武装でばいすノ選択ハ重要―――――起動者トノ相性ニヨッテ戦闘効率ガ飛躍的ニ上昇スル――――
「ジョルジュから話は聞いた。お前達”蒼の騎神”と戦うための武器を欲しがっているそうだな?袂をわかったとはいえ、一時は弟子として面倒をみた仲だ。設計の相談くらいなら乗ってやらんでもない。」
「それじゃあ……”灰の騎神”の武器を作っていただけるんですか!?」
「結論を急ぐんじゃない。手伝ってやってもいいが、一つ条件がある。」
「”ゼムリアストーン”―――リィン君はその名前に聞き覚えはないかい?」
シュミット博士の説明を捕捉するかのようにジョルジュは真剣な表情でリィンに問いかけた。
「ゼムリアストーン……!それって確か……前にジョルジュ先輩に武器に加工してもらった!?」
「ほう、話が早いな。あれはこのゼムリア大陸でごく稀に見つかる事がある、稀少な鉱物でな。内部に不可思議な輝きを秘め、凄まじいまでの強度を持つ。以前、機甲兵の開発の際に分かった事だが……―――”騎神”のフレームはそのゼムリアストーンによって構成されているのだ。”蒼”―――そしてお前の駆る”灰の騎神”もな。」
「そうだったんですか……」
シュミット博士の口から出た意外な事実にリィンは驚きを隠せない様子で相槌をうった。
「そして、クロウ―――蒼の騎神が使う”双刃剣”も間違いなく同じ素材らしい。――――ということは、だ。対抗するにしても、少なくとも『ゼムリアストーン製の太刀』が必要になるということさ。」
「あ……」
(というか、わざわざそんな物を用意しなくてもアイドスがご主人様が操縦している傀儡が今使っている剣に宿ればいいのだと思うのだけど。)
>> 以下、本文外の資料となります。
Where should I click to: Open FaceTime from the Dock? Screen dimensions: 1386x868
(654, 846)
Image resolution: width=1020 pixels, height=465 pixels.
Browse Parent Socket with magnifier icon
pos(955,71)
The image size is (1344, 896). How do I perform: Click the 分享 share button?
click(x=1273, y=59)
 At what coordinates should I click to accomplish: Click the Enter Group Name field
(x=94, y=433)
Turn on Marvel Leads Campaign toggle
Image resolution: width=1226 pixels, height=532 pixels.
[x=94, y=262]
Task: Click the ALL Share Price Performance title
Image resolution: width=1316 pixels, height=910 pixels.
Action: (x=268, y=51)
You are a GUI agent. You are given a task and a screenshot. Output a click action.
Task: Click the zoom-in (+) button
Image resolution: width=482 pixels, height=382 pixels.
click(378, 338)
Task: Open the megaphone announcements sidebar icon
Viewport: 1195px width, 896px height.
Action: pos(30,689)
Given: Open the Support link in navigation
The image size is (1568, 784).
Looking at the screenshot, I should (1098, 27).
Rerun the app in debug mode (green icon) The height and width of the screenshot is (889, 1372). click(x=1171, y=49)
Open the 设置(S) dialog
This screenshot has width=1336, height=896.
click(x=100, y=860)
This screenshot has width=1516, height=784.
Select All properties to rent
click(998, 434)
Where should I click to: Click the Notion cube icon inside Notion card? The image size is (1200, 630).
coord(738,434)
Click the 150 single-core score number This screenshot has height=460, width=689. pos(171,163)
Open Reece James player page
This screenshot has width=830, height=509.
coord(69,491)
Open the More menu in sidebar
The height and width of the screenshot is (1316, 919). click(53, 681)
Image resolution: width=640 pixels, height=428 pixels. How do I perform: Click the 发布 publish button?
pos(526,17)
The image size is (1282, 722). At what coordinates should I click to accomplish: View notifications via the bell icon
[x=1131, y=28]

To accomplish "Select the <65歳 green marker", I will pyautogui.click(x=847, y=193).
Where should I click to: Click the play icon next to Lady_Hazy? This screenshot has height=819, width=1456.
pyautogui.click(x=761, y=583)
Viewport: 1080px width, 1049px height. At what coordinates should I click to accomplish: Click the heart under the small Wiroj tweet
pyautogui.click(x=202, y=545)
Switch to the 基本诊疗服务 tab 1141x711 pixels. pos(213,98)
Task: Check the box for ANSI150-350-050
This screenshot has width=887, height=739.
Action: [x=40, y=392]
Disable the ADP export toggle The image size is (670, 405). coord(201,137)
(確かにそうですね。幾ら鉱石の性能が良くても、”神剣”―――それも”古神”が宿る神剣には劣るでしょう。)
(……一理ありますね。ゼムリアストーンを探す手間が省けます。)
(え、えっと……確かに正論ではあるのですが……)
(それをしてしまったら、色々な意味で台無しになると思うわよ?)
ベルフェゴール達の意見を聞いたメサイアは冷や汗をかいて表情を引き攣らせ、アイドスは苦笑しながら指摘した。
「おそらく、精製するには大量のゼムリアストーンが必要だ。その上、精製法が確立されたのも最近になってからのこと……加工はおそらく困難を極める。……だが、材料さえ用意できるなら、私も協力してやらんでもない。”騎神”に対抗し得る武器……興味をそそるものではあるからな。」
「ふう、あくまでも自分の興味のためなんですよね。”機甲兵を開発した罪滅ぼし”くらい言ってくれれば少しは可愛げがあるんですけど。」
「気色の悪い事を言うな。そもそもゼムリアストーン自体、易々と手に入るものではあるまい。万が一”材料が揃ったら”の話だ―――その時は最高の図面を引いてやろう。このG・シュミットの名に懸けてな。」
「シュミット博士……感謝します。何とか方法を探してみます。」
「フン……期待せずに待っておこう。」
こうしてリィン達は、思わぬところからヴァリマールの武器についての手立てを得ることができた。その後ジョルジュと共に工科大学を辞して、全員と合流し……整備を終えたカレイジャスに乗り込んでルーレ市を後にしたのだった。